» **To be done**
From the piece on Tom Burrell, copy everything from "TB: America has" down to "still have slaves." word for word.

» **Text extract**
* BEGIN *
Marketing Communications Pioneer and Author, Tom Burrell
Marketing communications pioneer, founder and former CEO of Burrell Communications, and Advertising Hall of Fame inductee, Tom Burrell is credited with revolutionizing the image of African Americans in television and changing the face of American advertising. During his tenure as a top advertising executive, he coined the now-famous phrase, "Black people are not dark-skinned white people." His award-winning work promoted positive and realistic images of Blacks and acknowledged the purchasing power of the African American community. In 2007, Burrell founded the Resolution Project, www.theresolutionproject.us, a nonprofit organization that promotes intra-racial dialogue and community-based new media "stop the brainwash" campaigns. He lives in Chicago's South Loop area. Brainwashed: Challenging the Myth of Black Inferiority is his first book.
Tom Burrell is someone who tells it like it is and his new book Brainwashed is America's wake up call. Brainwashed provides a valuable opportunity for us to deal constructively with one of our ugly and unfortunate legacies; to finally talk about the elephant in the room in a way that could finally make a difference...
DR: Tell me about Brainwashed.
TB: America has been sold a bill of goods.
The myth of Black inferiority is a lie that was created in order to justify the existence of this nation. This nation had to embrace slavery in order to have a democracy. Now those are two contradictory terms, "slavery" and "democracy". If indeed democracy is based on the idea that "All men are created equal" how then do you justify this contradiction? Well, somebody had the bright idea, a good marketing guy, to sell the idea that "Black people are sub-human. That way we can carry out our plan to have this democracy based on freedom, justice and the idea that "all men are created equal" and still have slaves.
* END *
Word and element pointing entries:
* BEGIN *
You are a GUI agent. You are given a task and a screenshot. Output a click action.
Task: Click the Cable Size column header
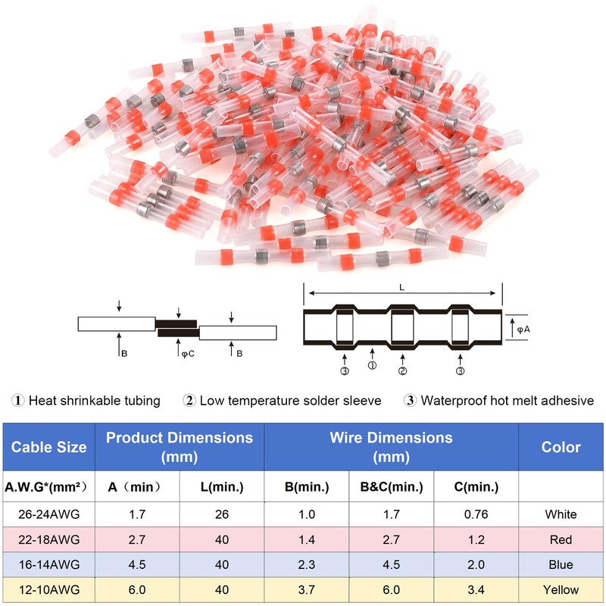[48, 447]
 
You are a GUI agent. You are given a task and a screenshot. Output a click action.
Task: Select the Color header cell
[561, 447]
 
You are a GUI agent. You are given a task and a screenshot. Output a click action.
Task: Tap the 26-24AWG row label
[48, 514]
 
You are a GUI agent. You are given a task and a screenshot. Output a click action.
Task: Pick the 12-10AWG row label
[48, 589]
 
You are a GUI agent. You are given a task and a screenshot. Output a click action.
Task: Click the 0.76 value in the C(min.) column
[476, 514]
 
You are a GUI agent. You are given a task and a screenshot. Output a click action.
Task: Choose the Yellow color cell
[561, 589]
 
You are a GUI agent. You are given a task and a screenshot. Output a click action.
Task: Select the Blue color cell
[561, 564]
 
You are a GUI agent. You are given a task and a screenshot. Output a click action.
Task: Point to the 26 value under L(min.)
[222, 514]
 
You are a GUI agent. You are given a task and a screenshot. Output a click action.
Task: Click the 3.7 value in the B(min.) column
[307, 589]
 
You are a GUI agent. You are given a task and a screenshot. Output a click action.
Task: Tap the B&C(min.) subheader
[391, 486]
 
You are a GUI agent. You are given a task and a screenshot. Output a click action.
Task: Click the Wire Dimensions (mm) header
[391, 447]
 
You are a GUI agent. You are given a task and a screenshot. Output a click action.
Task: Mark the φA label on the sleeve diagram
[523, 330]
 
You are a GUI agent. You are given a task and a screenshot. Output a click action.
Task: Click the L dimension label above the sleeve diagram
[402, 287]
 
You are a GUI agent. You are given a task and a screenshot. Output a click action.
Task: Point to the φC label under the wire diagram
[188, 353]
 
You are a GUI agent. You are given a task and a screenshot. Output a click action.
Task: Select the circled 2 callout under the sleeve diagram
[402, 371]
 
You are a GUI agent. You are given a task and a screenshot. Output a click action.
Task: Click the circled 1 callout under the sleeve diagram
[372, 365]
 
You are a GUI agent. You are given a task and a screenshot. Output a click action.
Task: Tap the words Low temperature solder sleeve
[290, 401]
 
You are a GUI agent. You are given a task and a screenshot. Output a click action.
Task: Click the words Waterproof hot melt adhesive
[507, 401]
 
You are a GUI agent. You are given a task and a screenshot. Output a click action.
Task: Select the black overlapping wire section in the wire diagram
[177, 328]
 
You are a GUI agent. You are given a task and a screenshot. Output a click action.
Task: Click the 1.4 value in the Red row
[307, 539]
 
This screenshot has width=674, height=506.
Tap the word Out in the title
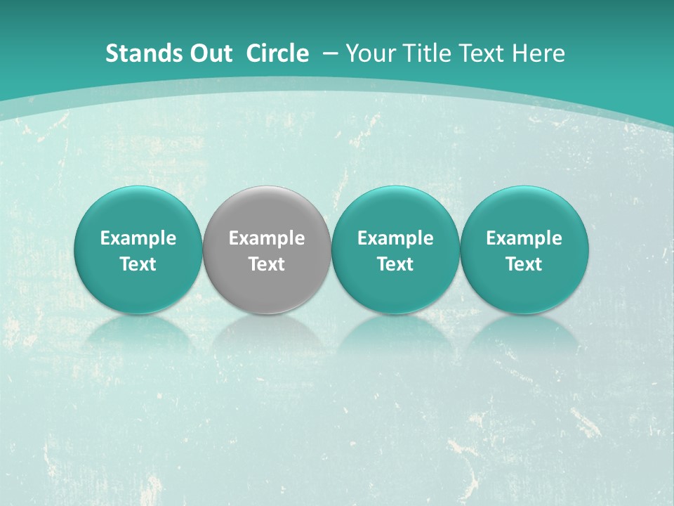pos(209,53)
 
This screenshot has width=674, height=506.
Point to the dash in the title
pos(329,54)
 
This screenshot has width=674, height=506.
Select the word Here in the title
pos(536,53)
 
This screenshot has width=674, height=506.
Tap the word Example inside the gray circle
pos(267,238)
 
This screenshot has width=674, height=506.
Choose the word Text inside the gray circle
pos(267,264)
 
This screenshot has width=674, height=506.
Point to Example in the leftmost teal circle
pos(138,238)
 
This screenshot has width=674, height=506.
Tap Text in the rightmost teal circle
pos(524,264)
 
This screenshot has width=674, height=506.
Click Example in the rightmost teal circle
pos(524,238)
* END *
* BEGIN *
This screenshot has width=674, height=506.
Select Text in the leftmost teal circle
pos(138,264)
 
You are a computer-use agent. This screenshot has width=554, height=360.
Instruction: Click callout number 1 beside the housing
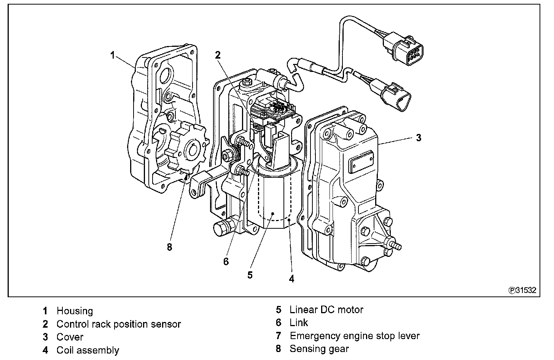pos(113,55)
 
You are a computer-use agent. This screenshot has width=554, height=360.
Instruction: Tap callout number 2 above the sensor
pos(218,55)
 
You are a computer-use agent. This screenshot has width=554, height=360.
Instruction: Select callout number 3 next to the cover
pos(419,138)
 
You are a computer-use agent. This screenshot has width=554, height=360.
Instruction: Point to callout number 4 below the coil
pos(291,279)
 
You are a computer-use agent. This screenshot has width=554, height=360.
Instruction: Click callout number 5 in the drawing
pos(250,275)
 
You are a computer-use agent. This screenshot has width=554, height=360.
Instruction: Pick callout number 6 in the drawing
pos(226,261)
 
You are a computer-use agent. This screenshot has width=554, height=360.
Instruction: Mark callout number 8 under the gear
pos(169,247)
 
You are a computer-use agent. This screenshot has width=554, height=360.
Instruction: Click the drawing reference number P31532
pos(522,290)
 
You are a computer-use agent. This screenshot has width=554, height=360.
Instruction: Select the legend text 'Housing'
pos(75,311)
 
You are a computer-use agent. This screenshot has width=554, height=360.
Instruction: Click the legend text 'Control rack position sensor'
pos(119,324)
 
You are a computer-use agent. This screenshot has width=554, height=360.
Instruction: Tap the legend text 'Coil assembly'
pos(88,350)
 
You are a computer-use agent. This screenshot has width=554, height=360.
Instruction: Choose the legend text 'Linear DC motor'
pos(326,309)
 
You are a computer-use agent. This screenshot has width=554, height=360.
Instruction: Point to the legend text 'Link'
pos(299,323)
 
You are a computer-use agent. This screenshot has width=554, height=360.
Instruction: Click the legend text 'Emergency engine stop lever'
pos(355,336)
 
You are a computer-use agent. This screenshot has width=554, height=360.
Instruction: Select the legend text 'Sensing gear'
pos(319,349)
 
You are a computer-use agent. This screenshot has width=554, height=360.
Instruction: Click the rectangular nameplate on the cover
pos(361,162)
* END *
» **Solution**
TB: America has been sold a bill of goods.
The myth of Black inferiority is a lie that was created in order to justify the existence of this nation. This nation had to embrace slavery in order to have a democracy. Now those are two contradictory terms, "slavery" and "democracy". If indeed democracy is based on the idea that "All men are created equal" how then do you justify this contradiction? Well, somebody had the bright idea, a good marketing guy, to sell the idea that "Black people are sub-human. That way we can carry out our plan to have this democracy based on freedom, justice and the idea that "all men are created equal" and still have slaves.